Return the pymc mu and sigma parameters that give a log normal distribution with the given mean and stdev.

Parameters:
  • mean – desired mean of log normal

  • stdev – desired standard deviation of log normal

Returns:

tuple (mu, sigma), where pymc.LogNormal(mu, sigma) has the given mean and stdev.

Formulas for log normal mean and variance:

mean = exp(mu + 0.5 * sigma ** 2) stdev ** 2 = var = exp(2*mu + sigma ** 2) * (exp(sigma ** 2) - 1)

This gives linear equations for mu and sigma ** 2:

mu + 0.5 * sigma ** 2 = log(mean) sigma ** 2 = log(1 + (stdev / mean)**2)

So

mu = log(mean) - 0.5 * log(1 + (stdev/mean)**2) sigma = sqrt(log(1 + (stdev / mean)**2))

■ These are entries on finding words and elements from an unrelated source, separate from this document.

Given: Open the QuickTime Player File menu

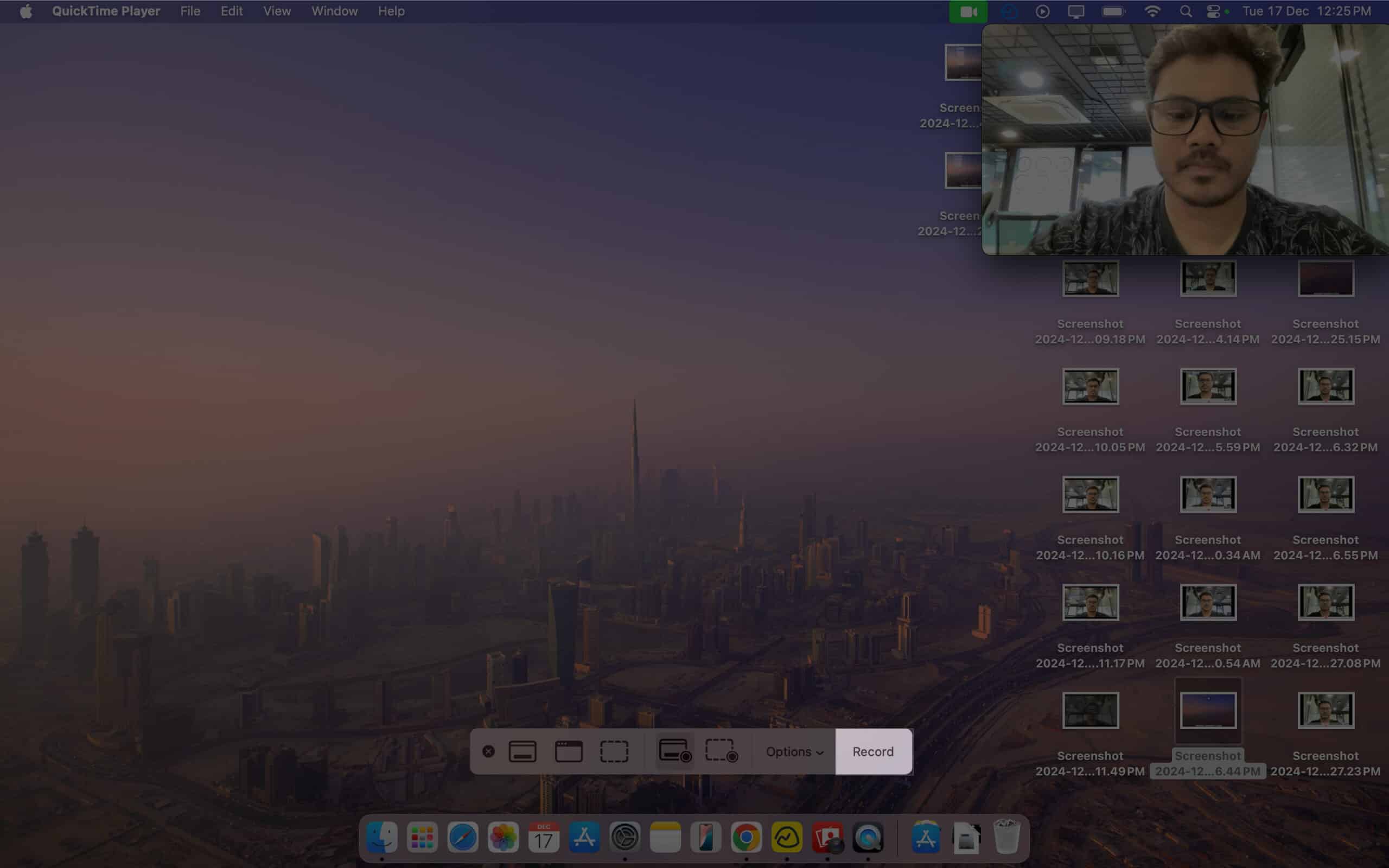Looking at the screenshot, I should pos(190,11).
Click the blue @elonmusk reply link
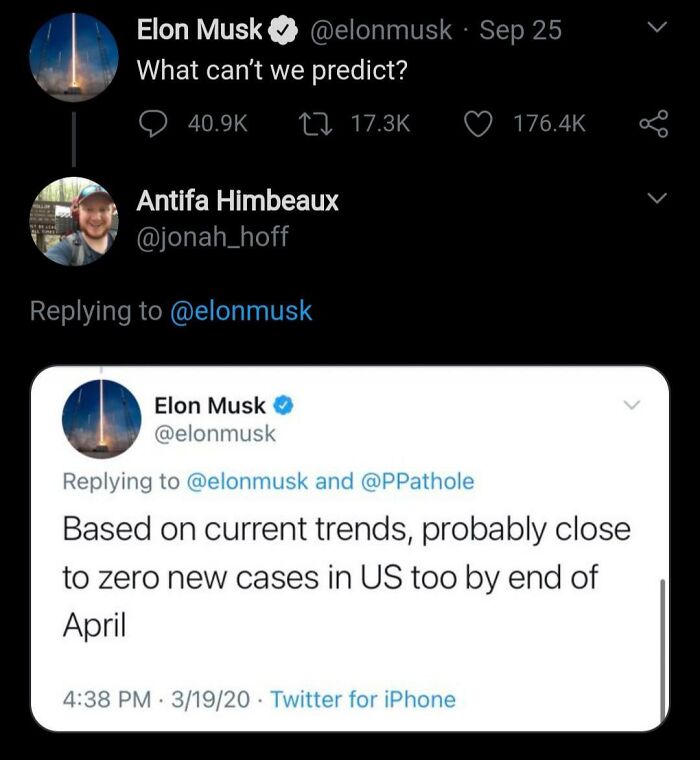 click(242, 311)
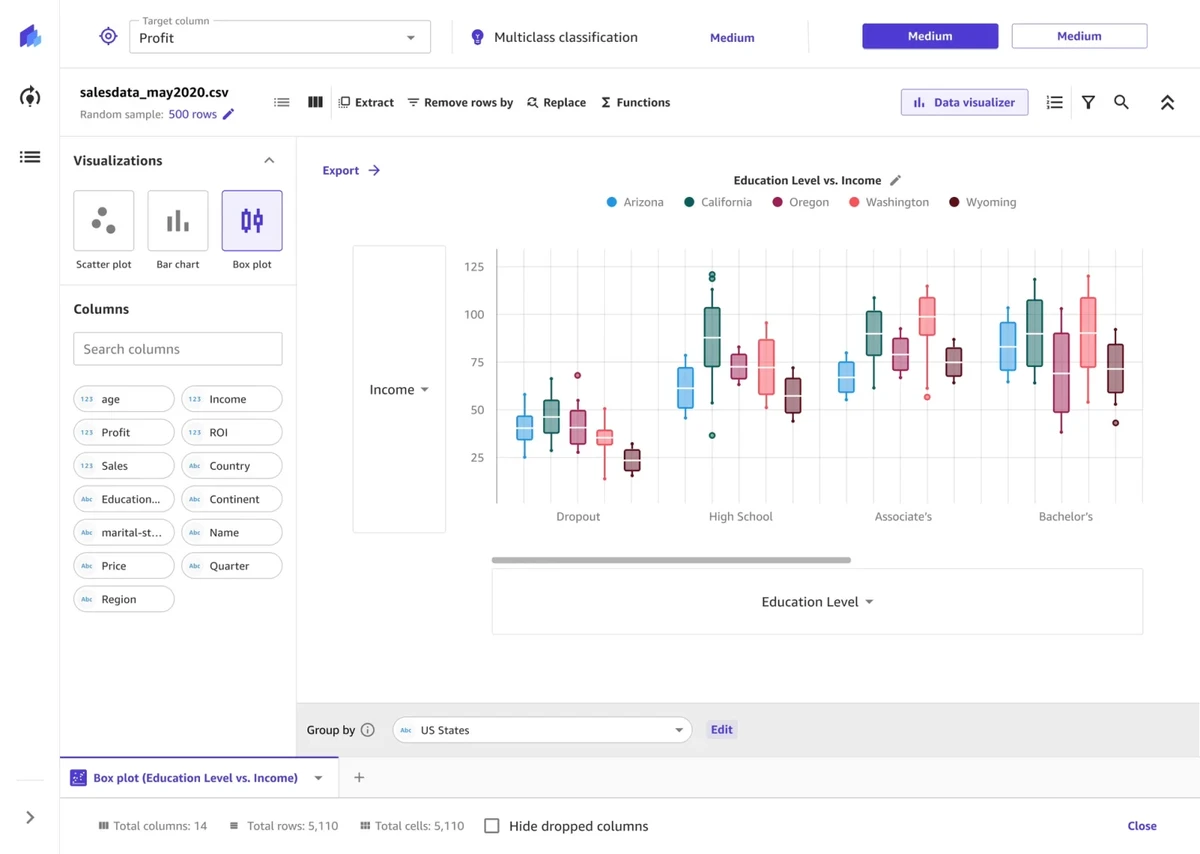Select the Bar chart visualization
Image resolution: width=1200 pixels, height=854 pixels.
tap(178, 221)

openghg_inversions.hbmcmc.inversion_pymc.parse_prior(name: str, prior_params: dict[str, str | float], **kwargs) TensorVariable#

Parses all PyMC continuous distributions: https://docs.pymc.io/api/distributions/continuous.html.

Parameters:
  • name – name of variable in the pymc model

  • prior_params – dict of parameters for the distribution, including ‘pdf’ for the distribution to use. The value of prior_params[“pdf”] must match the name of a PyMC continuous distribution: https://docs.pymc.io/api/distributions/continuous.html

  • **kwargs – for instance, shape or dims

Returns:

continuous PyMC distribution

For example: ` params = {"pdf": "uniform", "lower": 0.0, "upper": 1.0} parse_prior("x", params, shape=(20, 20)) ` will create a 20 x 20 array of uniform random variables. Alternatively, ` params = {"pdf": "uniform", "lower": 0.0, "upper": 1.0} parse_prior("x", params, dims="nmeasure")) ` will create an array of uniform random variables with the same shape as the dimension coordinate nmeasure. This can be used if pm.Model is provided with coordinates.

Note: parse_prior must be called inside a pm.Model context (i.e. after with pm.Model()) has an important side-effect of registering the random variable with the model.